■ **To do**:
The reply should hold every line of the data below, unchanged, and none of the pictures.

■ **Stored items**:
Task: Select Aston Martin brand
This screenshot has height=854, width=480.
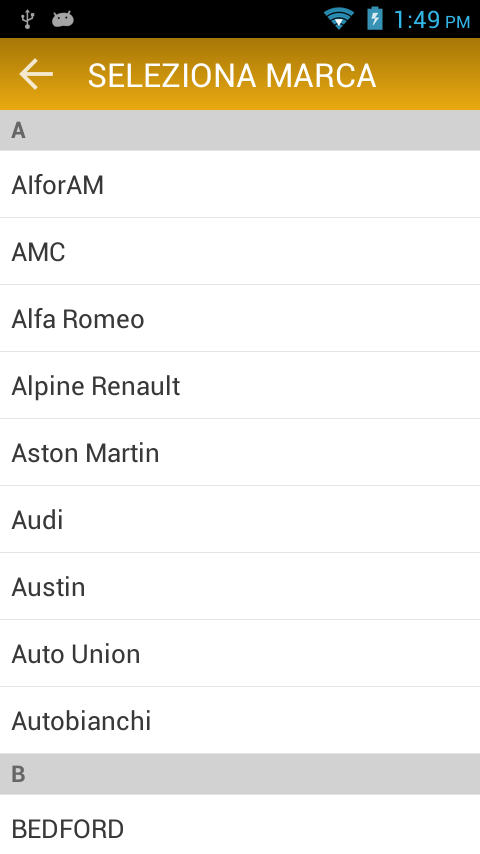Action: coord(240,452)
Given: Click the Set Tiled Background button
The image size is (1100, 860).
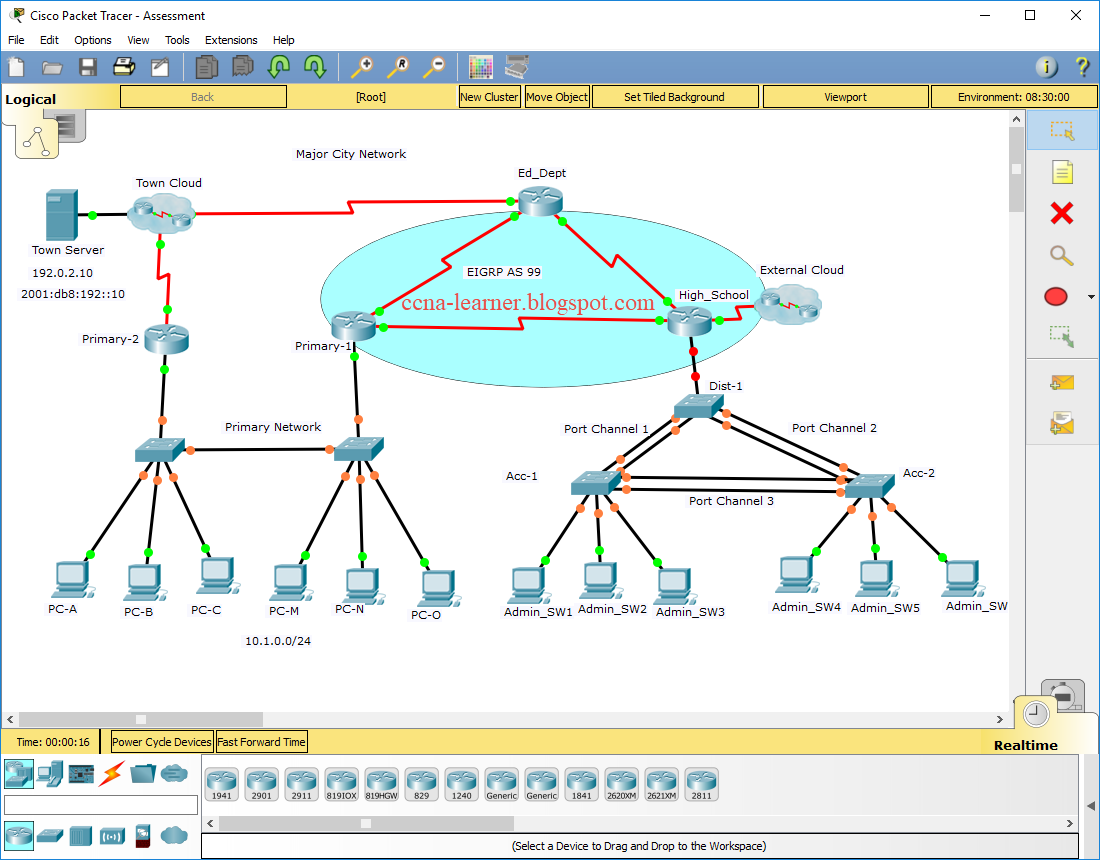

■ **Exercise answer**:
Task: Select Aston Martin brand
This screenshot has height=854, width=480.
Action: coord(240,452)
Given: Click the Set Tiled Background button
The image size is (1100, 860).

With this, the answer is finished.